··· Dataset content

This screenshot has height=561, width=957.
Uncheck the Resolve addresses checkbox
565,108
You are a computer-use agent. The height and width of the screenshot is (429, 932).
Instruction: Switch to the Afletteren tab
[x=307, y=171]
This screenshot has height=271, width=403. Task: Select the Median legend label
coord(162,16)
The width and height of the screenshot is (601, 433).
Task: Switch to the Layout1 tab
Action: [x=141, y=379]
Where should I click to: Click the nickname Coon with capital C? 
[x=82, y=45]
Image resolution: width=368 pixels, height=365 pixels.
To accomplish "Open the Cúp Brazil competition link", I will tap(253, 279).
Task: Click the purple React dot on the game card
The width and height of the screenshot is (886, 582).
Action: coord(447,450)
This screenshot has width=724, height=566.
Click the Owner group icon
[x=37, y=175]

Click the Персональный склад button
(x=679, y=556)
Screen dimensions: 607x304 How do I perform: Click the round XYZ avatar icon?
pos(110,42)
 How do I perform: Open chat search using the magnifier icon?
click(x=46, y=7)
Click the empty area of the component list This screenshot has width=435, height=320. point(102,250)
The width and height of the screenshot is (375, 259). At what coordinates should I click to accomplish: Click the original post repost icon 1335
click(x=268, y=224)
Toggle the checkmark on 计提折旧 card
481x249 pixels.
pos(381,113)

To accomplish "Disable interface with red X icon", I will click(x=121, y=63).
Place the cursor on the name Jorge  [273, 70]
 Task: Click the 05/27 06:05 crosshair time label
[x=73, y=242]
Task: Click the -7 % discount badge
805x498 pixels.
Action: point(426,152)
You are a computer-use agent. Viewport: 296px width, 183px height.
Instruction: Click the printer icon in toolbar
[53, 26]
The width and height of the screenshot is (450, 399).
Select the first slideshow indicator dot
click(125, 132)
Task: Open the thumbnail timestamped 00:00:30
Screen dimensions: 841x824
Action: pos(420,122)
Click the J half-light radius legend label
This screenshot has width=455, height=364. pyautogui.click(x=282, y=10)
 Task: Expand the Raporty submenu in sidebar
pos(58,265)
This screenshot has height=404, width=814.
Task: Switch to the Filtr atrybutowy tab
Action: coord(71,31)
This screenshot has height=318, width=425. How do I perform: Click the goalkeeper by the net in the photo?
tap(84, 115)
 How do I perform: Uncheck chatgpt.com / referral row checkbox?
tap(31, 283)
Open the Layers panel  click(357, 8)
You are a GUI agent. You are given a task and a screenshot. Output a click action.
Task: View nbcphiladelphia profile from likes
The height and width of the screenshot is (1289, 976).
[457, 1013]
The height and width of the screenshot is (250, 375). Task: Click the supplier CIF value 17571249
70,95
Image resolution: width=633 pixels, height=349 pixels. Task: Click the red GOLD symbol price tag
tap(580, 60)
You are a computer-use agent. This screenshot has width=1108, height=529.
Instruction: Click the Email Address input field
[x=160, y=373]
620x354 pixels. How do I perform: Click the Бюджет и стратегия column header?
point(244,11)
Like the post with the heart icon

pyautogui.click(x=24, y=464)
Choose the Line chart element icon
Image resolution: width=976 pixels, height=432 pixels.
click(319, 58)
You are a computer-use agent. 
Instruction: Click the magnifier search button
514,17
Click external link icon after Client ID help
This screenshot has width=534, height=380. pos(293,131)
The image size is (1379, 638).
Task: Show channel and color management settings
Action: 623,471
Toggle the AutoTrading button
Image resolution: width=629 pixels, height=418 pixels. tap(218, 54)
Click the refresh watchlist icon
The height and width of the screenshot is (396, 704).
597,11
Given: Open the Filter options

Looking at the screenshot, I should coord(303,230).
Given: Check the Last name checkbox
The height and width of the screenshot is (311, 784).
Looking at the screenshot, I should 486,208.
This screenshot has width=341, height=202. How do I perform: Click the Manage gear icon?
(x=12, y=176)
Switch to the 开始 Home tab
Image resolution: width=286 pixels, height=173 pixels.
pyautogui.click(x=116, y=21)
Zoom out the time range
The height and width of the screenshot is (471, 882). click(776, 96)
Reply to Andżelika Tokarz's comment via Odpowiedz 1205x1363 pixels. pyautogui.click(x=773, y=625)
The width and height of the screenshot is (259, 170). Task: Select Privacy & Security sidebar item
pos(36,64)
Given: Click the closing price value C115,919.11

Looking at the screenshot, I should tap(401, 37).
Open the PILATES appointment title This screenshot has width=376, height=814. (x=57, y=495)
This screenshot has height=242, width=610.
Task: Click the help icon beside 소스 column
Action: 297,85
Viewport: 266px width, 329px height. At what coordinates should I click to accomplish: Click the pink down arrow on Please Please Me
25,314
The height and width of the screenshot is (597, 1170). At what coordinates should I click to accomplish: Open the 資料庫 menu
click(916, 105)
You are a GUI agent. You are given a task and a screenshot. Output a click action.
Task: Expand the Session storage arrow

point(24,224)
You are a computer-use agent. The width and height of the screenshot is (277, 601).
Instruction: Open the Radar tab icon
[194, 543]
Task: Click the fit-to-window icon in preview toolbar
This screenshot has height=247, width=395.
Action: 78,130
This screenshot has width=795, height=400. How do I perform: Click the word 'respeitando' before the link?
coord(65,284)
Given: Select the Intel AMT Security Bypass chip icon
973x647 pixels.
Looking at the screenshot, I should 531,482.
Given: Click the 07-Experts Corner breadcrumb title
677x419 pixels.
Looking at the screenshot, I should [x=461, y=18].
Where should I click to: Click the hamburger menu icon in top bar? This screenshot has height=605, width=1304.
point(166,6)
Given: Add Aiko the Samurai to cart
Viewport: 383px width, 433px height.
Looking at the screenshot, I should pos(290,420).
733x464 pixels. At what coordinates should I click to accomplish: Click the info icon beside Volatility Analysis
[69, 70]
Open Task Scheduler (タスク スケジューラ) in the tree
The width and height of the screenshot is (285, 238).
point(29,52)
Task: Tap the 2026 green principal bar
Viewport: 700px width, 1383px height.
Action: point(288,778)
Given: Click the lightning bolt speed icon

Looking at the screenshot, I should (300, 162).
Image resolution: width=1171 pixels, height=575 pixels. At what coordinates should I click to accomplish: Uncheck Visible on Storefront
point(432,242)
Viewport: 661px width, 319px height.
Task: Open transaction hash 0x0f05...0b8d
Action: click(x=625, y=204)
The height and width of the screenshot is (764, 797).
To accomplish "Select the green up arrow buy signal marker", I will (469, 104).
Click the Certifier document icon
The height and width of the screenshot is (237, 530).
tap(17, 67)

······

_Your instructions_
Once you find the line with "Task: Open the thumbnail timestamped 00:00:30" in the entries above, output it and each line after it up to and including the line with "Open the Layers", and nothing else.

_Answer below_
Task: Open the thumbnail timestamped 00:00:30
Screen dimensions: 841x824
Action: pos(420,122)
Click the J half-light radius legend label
This screenshot has width=455, height=364. pyautogui.click(x=282, y=10)
 Task: Expand the Raporty submenu in sidebar
pos(58,265)
This screenshot has height=404, width=814.
Task: Switch to the Filtr atrybutowy tab
Action: coord(71,31)
This screenshot has height=318, width=425. How do I perform: Click the goalkeeper by the net in the photo?
tap(84, 115)
 How do I perform: Uncheck chatgpt.com / referral row checkbox?
tap(31, 283)
Open the Layers panel  click(357, 8)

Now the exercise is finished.